Rosalía se lo pasa bomba a costa del hate que le cae, lo utiliza a su favor para que todo el concepto del disco se complete en un «yo» al que le encanta jugar, aun a riesgo de quemarse («la que sabe, sabe que si estoy en esto es para romper, y si me rompo con esto pues me romperé. ¿Y qué?»). Aún más, es que gran parte del disco parece una réplica a las críticas anteriores y una pedorreta a las futuras, por ejemplo, en «Sakura»: «si tienes sesenta y te endiablas cuando una mujer frontea3, es que no has aprendío’ ná’, es que tienes un problema». O en «Diablo», en la que altera digitalmente su voz para hacerla parecer infantil, produciendo un diálogo que bien puede ser exterior (la voz de quienes la critican por redes sociales versus la de su defensa), bien interior (su yo del pasado recriminándole haber perdido esa actitud juguetona frente a la del presente explicándole lo que ha vivido). En cualquiera de los dos supuestos se hace evidente que la artista es consciente de la banalidad del todo, de la liquidez del presente, de lo volátil y lo finito de la fama y el éxito comercial. Precisamente por esa conciencia de finitud se permite actuar con una libertad arriesgadísima, más propia de los creadores de contenido digital que de las grandes plataformas de distribución. Y justamente esa libertad es la que parece molestar a según qué consumidores de música, quienes niegan la mayor, el estatus de Rosalía como músico y como jefa de su propio proyecto, de su trayectoria, categorizándola como un mero producto de la industria discográfica, despojándola de su autonomía y, por tanto, del reconocimiento. Va a ser precioso el retorno de la hipérbole cuando saque los siguientes trabajos y los indignados por fin se dignen a escuchar Motomami, y se vean reflejados en el aparato crítico.
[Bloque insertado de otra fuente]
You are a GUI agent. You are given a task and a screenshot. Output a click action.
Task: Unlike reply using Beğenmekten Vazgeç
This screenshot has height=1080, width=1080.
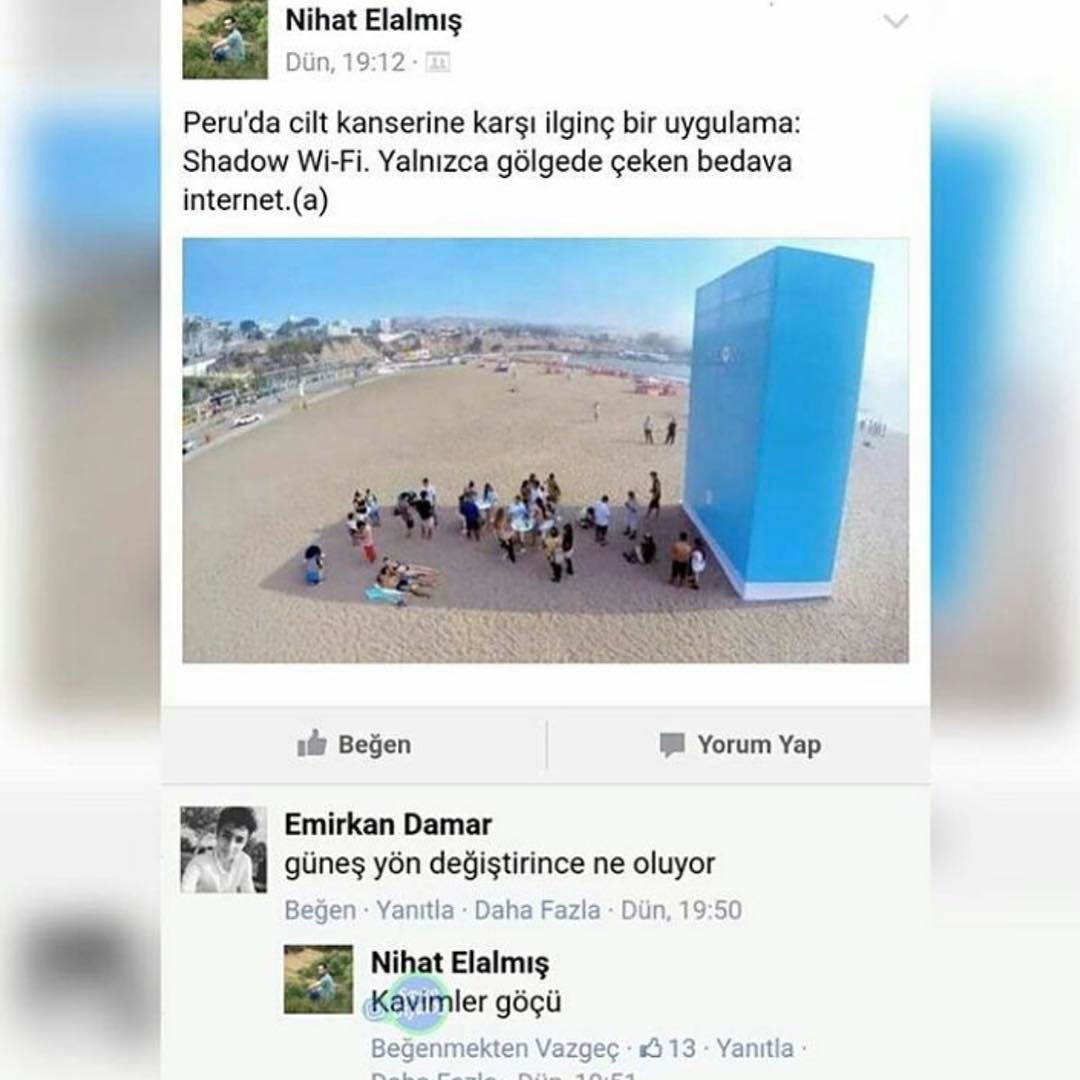pos(495,1048)
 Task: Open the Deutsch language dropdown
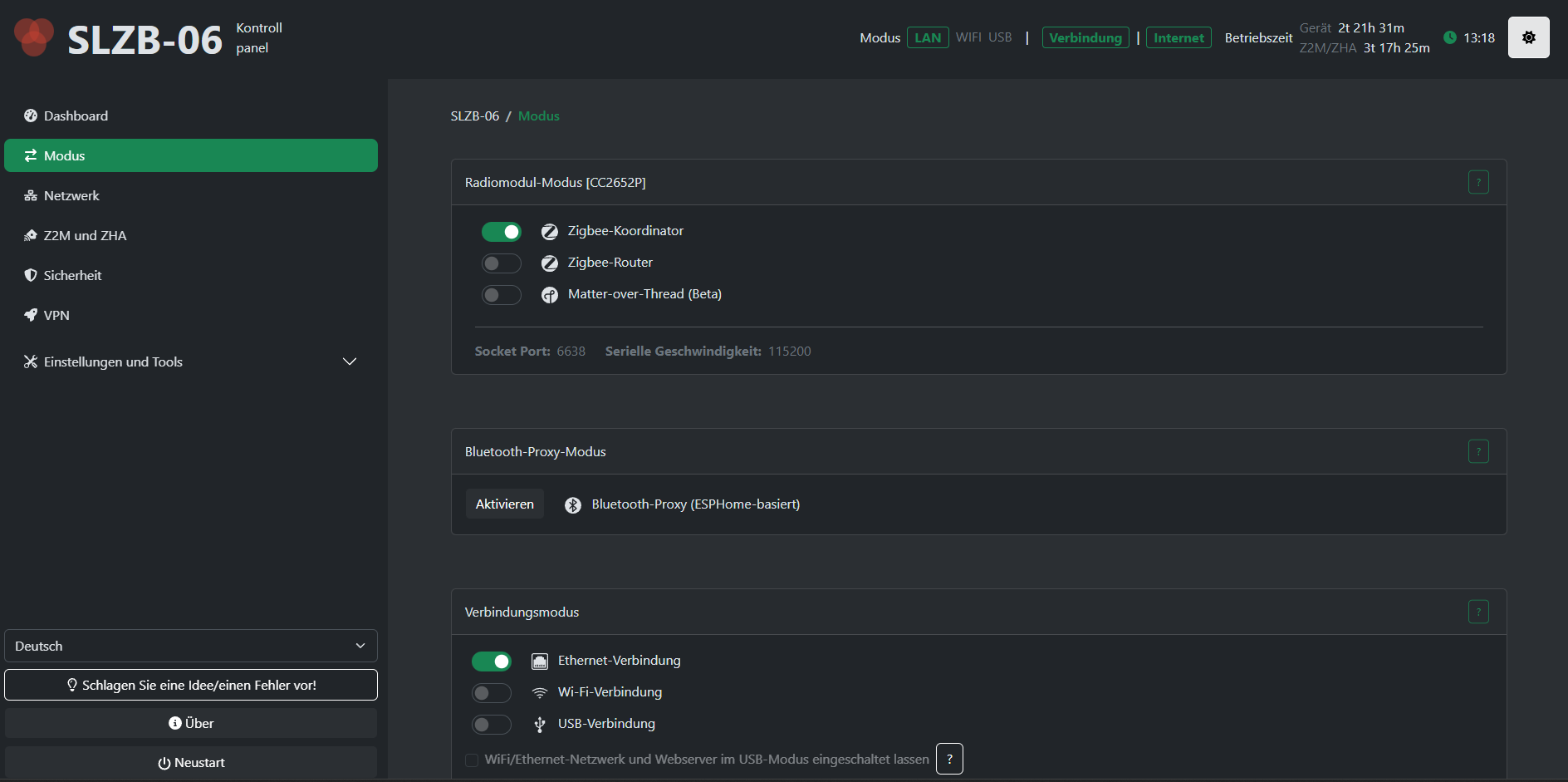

Este reproche también ha salpicado a quienes han analizado públicamente el álbum sin menospreciarlo. Yo, marcándome un Rosalía, me he adelantado, por si alguno de los lectores pertenecientes a esa trinchera ha llegado hasta aquí, leyendo o buscando la sección de comentarios: el segundo motivo por el que estoy escribiendo ahora en primera persona del singular es una respuesta anticipada a cierto prejuicio incidente en que solamente se puede apreciar Motomami habiendo sido previamente comprado por la industria. Ojalá, porque no se crean que la vida de articulista da ni para pagarse la cena. Pero no es el caso. Solo yo, la más absoluta libertad que me ofrece este medio y mi precariedad somos responsables de estas letras.

[ Continuará: este artículo es el segundo de una serie de tres ]


1# Para quien no conozca la diferencia entre estos dos tipos de cante, les recomendaría que leyesen la conferencia de Federico García Lorca dictada el 19 de febrero de 1922, en el Centro Artístico de Granada, titulada «El cante jondo (primitivo Canto Andaluz)».

2# Aunque solo llega a nombrar a Kim K(ardashian), si han visto alguna vez el reality show de las hermanas con nombres que empiezan por la K habrán pensado en Kourtney al ver el título de la catorceava canción de Motomami, «Abcdefg». Julieta Wibel, otra youtuber con análisis muy recomendables sobre arte en general, y Rosalía en particular, opina que se trata de un guiño al Manifiesto Dadaísta. Quizás sea ambas cosas, o ninguna.

3# Término usado en el reguetón que, según El Heraldo de México, significa «la acción de actuar, hablar o tratar a otros con presunción y con cierta actitud de superioridad. Para los reggaetoneros de Puerto Rico, frontial (como lo dirían ellos) no es nada malo, siempre y cuando tengan justificación para hacerlo.»